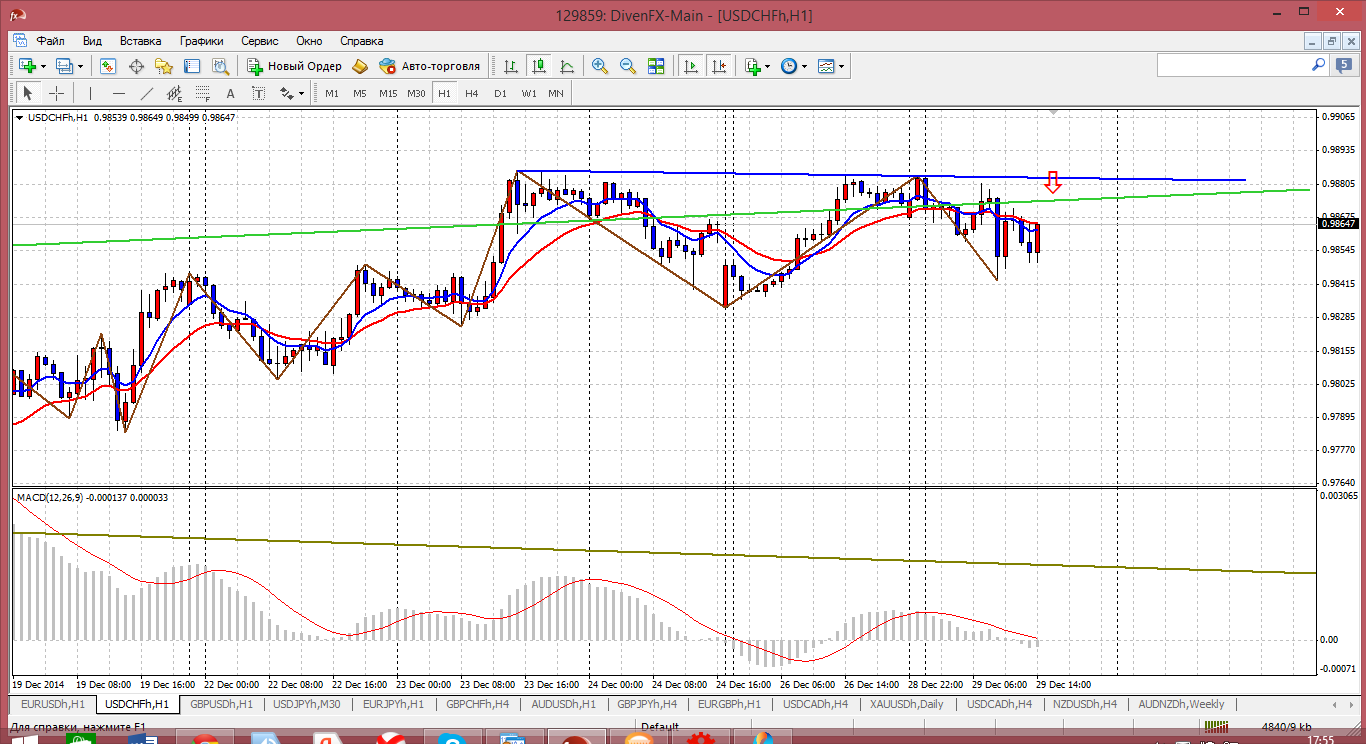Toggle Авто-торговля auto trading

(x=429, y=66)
==
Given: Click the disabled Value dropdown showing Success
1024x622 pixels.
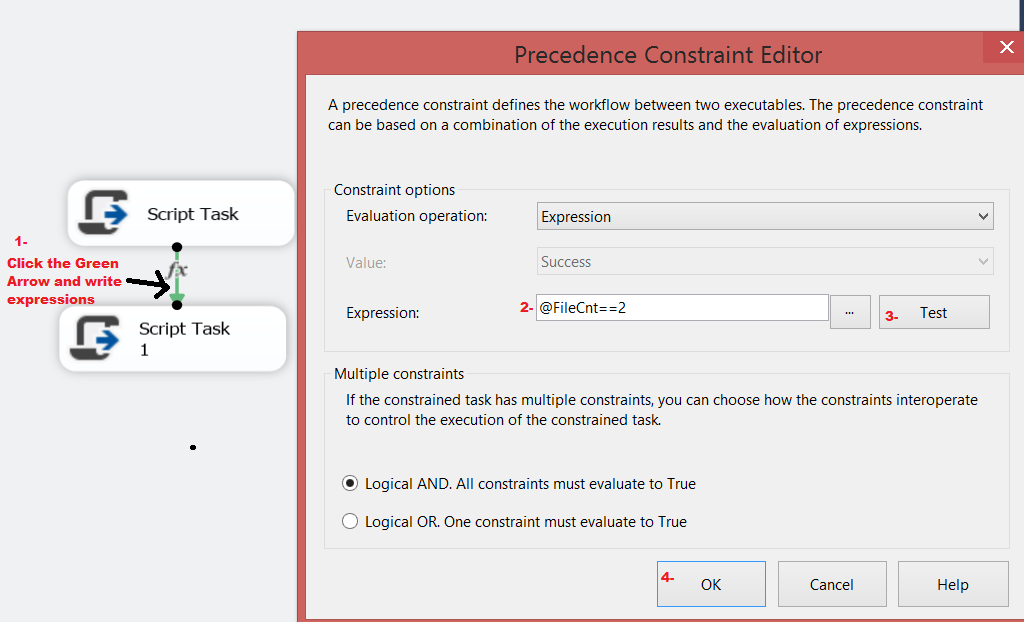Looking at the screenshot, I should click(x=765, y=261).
--
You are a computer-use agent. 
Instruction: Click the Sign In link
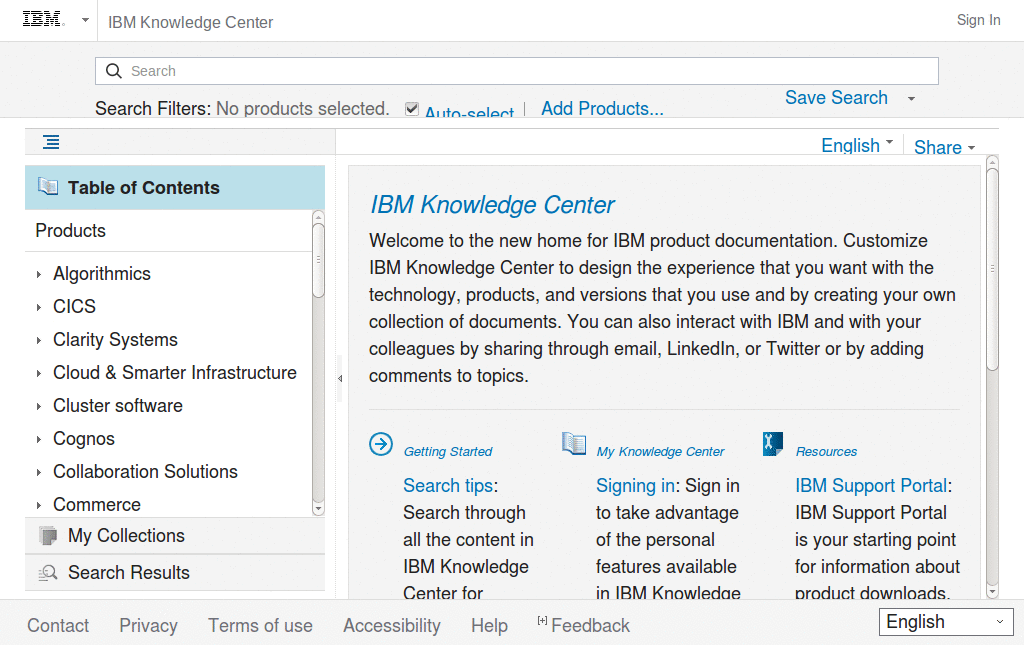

■ **Work item**
Begin with the line above that has "You are a computer-use agent." and continue through the line that has "Instruction: Click the Sign In link", setting each one down exactly. Stop there.

■ **Result of this task**
You are a computer-use agent. 
Instruction: Click the Sign In link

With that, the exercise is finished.